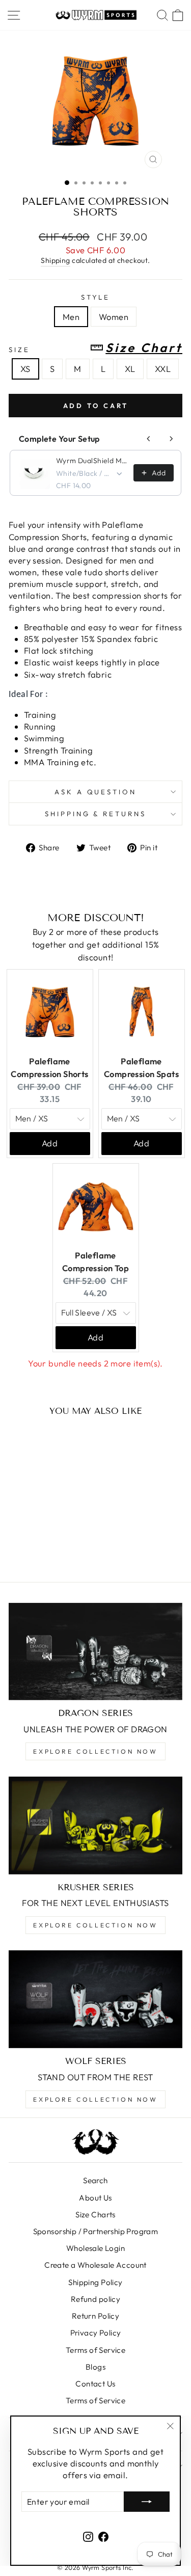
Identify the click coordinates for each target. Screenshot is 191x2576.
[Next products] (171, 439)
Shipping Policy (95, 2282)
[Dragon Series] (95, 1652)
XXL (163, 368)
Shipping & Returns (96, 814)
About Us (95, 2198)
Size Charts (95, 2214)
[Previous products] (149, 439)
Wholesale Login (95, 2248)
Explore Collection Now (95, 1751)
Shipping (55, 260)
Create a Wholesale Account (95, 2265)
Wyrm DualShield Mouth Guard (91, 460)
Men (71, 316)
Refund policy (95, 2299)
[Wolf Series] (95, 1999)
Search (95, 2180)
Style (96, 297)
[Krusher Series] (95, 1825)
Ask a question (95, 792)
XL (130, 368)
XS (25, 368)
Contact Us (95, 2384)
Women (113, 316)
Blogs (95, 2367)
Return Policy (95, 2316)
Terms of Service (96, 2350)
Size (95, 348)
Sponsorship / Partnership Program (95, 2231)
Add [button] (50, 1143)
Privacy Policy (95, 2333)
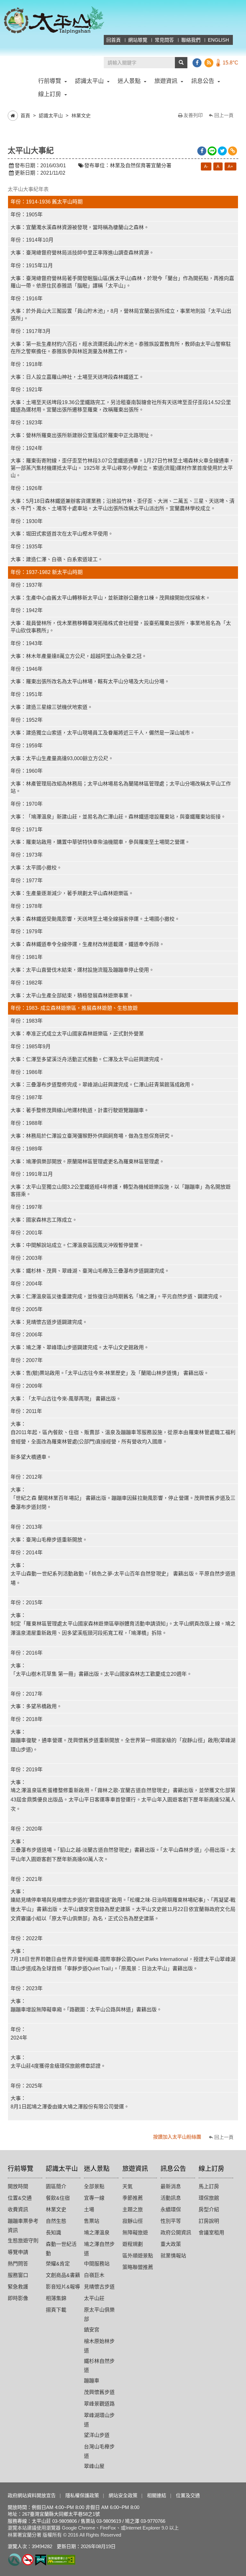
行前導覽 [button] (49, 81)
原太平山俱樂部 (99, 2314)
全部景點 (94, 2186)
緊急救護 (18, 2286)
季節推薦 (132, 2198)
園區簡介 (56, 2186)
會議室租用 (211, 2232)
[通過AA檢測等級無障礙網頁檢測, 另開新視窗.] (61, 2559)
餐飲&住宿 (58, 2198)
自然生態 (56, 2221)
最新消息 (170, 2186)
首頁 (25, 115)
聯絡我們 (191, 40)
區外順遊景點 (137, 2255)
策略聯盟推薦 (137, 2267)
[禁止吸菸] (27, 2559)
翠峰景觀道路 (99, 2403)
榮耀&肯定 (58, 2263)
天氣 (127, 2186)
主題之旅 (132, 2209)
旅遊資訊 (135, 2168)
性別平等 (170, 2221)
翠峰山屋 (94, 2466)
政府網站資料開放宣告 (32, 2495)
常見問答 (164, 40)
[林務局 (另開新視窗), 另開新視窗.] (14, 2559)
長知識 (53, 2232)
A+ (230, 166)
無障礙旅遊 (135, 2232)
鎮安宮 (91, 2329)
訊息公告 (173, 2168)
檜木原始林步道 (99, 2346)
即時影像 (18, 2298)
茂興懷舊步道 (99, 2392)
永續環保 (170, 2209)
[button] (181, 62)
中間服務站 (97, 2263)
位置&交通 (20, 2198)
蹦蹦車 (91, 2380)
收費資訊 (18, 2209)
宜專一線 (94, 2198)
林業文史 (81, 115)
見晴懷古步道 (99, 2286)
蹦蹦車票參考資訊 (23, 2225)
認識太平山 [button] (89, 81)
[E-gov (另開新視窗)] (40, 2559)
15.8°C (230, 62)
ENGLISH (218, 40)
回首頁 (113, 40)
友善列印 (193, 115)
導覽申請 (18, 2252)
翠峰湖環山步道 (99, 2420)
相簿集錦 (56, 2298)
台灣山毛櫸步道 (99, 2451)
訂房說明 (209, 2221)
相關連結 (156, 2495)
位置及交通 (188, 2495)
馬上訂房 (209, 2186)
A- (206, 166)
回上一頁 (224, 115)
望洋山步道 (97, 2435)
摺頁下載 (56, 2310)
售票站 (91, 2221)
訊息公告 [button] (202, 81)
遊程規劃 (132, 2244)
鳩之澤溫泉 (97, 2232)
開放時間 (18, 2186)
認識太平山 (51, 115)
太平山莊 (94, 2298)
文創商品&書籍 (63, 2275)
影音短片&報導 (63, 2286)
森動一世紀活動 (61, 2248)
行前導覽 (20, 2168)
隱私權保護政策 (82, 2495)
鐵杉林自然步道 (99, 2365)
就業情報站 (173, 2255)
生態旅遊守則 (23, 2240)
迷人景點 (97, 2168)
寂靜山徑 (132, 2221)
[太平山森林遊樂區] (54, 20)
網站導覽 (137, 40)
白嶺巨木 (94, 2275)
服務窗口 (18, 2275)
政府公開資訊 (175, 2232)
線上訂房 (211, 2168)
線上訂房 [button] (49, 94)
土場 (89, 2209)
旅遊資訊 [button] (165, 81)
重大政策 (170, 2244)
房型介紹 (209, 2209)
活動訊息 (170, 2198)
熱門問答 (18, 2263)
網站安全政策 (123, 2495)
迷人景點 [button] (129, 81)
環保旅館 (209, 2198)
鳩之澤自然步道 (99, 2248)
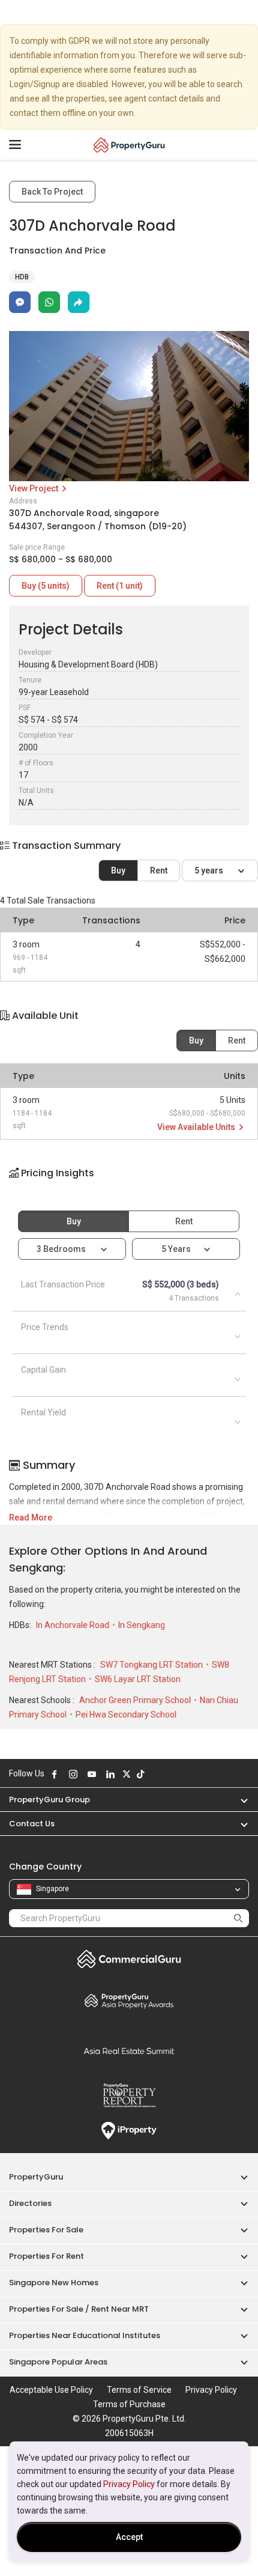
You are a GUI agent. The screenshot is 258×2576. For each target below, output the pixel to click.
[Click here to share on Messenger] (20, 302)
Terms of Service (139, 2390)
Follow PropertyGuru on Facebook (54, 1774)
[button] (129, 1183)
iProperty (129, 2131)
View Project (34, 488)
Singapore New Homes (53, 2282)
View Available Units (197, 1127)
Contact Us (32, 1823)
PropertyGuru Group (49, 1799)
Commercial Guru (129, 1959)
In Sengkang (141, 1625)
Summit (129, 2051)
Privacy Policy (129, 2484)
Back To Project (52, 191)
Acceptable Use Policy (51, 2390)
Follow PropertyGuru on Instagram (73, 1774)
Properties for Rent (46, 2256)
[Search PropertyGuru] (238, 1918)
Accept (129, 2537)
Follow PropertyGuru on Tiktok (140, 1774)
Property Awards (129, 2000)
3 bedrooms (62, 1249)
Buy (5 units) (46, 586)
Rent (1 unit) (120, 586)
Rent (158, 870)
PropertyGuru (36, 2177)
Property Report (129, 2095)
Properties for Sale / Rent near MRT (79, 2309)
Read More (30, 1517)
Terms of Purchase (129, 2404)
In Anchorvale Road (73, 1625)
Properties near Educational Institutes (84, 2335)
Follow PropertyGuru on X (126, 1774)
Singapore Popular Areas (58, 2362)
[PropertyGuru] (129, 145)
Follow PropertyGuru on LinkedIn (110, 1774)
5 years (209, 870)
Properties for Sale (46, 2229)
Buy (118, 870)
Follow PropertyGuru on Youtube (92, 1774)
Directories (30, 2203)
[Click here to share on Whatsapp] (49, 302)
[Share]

EXERCISE DESCRIPTION: Where the line containing "Back To Project (52, 191)" appears, start copying, and go on exactly through the last line of the data.

WORKED SOLUTION:
Back To Project (52, 191)
Acceptable Use Policy (51, 2390)
Follow PropertyGuru on Instagram (73, 1774)
Properties for Rent (46, 2256)
[Search PropertyGuru] (238, 1918)
Accept (129, 2537)
Follow PropertyGuru on Tiktok (140, 1774)
Property Awards (129, 2000)
3 bedrooms (62, 1249)
Buy (5 units) (46, 586)
Rent (1 unit) (120, 586)
Rent (158, 870)
PropertyGuru (36, 2177)
Property Report (129, 2095)
Properties for Sale / Rent near MRT (79, 2309)
Read More (30, 1517)
Terms of Purchase (129, 2404)
In Anchorvale Road (73, 1625)
Properties near Educational Institutes (84, 2335)
Follow PropertyGuru on X (126, 1774)
Singapore Popular Areas (58, 2362)
[PropertyGuru] (129, 145)
Follow PropertyGuru on LinkedIn (110, 1774)
5 years (209, 870)
Properties for Sale (46, 2229)
Buy (118, 870)
Follow PropertyGuru on Youtube (92, 1774)
Directories (30, 2203)
[Click here to share on Whatsapp] (49, 302)
[Share]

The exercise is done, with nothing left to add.